Por supuesto, debemos establecer la conexión entre lo que sucede en una cocina y lo que sucede en una granja agrícola. La industrialización de la agricultura ha producido una contaminación constante del suelo y del agua a través de pesticidas y todo tipo de insumos químicos. Este sistema produce un tipo de alimento que es más nocivo que nutritivo. Lo que el mercado nos ha ofrecido son productos de comida rápida, que son responsables de un aumento constante de la obesidad y las enfermedades en todo el mundo, incluso entre los jóvenes.

Cuando tenemos un sistema alimentario impulsado por una lógica que devalúa la vida, esa devaluación puede extenderse a todas las áreas de la actividad económica. Se ha vuelto extremadamente difícil para las familias, los kioscos escolares y las comunidades proporcionar el tipo de servicios, trabajo y recursos necesarios para producir seres humanos sanos y prósperos. Comer una comida escolar puede parecer una actividad microscópica, pero cuando le ponemos un lente expansivo, vemos muchísimo. Es un microcosmos de algo mucho más grande. El Estado controla la riqueza social, por lo que debe haber todo tipo de compromisos con el Estado (conflictivos y de negociación) por parte de muchos agentes diferentes. Necesitamos tener una especie de tejido social, un tipo de tejido comunitario, que tenga la capacidad de interferir con el Estado y controlar qué tipo de servicios sociales proporciona y cómo están organizados. De lo contrario, vamos a tener servicios sociales tan degradados, tan reducidos al mínimo disponible, que en muchos casos no cumplirán las expectativas que tenemos de ellos.

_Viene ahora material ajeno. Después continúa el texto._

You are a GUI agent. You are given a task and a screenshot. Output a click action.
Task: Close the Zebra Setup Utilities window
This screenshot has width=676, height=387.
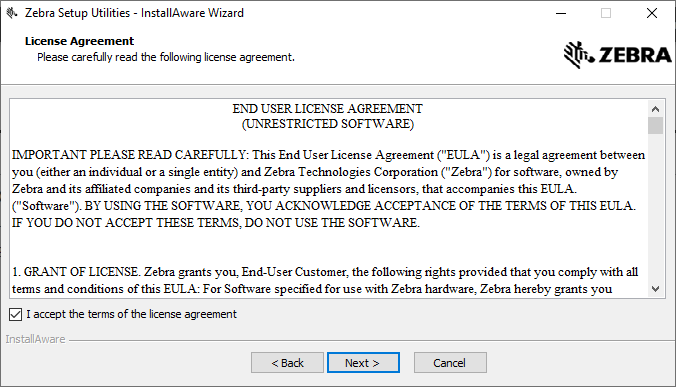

A menos que haya control sobre la riqueza producida y cómo se utiliza, no es posible transformar la sociedad. Las escuelas tienen un papel muy central y estratégico en este proceso. ¿Qué pasa en las escuelas con niños y qué pasa con las personas que están a cargo de la alimentación escolar en los kioscos y en las casas? Los encargados dentro del comedor escolar ahora trabajan en condiciones que son realmente injustas debido a la devaluación del trabajo dentro de una cocina o kioscos. Esto es producto de un Estado que siempre da el mínimo y da el mínimo porque puede salirse con la suya. No hay conflicto entre el bienestar de los niños y el bienestar de los trabajadores de alimentación escolar. Si los niños reciben mejor comida, esto no significa necesariamente que los trabajadores de alimentación escolar estarán sobrecargados o incluso peor pagados que antes. Este es un conflicto artificial y un microcosmos de todos los conflictos que sufrimos ahora. Esto lo vemos en hospitales donde los pacientes y sus enfermeras aparecen como dos intereses opuestos.

No son intereses opuestos sino más bien el Estado que organiza el que luchamos unos contra otros. Para romper ese círculo tan infernal, las familias y las personas de la comunidad deben intervenir. Deben reconocer toda una red de relaciones: la condición de los trabajadores de la alimentación escolar impacta la condición del suministro de alimentos, lo que impacta la condición de los niños. Es una cuestión de qué trabajo organizativo y qué tipo de relaciones deben realizarse para que alguien vaya a la escuela, reciba cuidados y tenga un “buen” almuerzo. “Bueno”, no sólo porque proporciona los nutrientes adecuados, sino también “bueno” porque está organizado por personas que cuidan al niño y que reciben apoyo de la comunidad y del Estado.

Muchas cosas irradian de la comida y de los rituales y prácticas sociales de compartir una comida. La comida establece relaciones sociales y reúne conocimientos del cuerpo, de la naturaleza y de las actividades culturales. Hay creatividad en el proceso de comer, comentar, interactuar y observar lo que les gusta o no a otras personas. Es muy importante que los estudiantes sean llevados a parques, jardines botánicos y huertos comunitarios para que aprendan que las verduras no provienen del plástico, no provienen del supermercado, y que absorban ese conocimiento y esa magia.

La comida y el amor son lo que une a las personas, por eso no debemos olvidar nunca la importancia de que los niños coman buenos alimentos.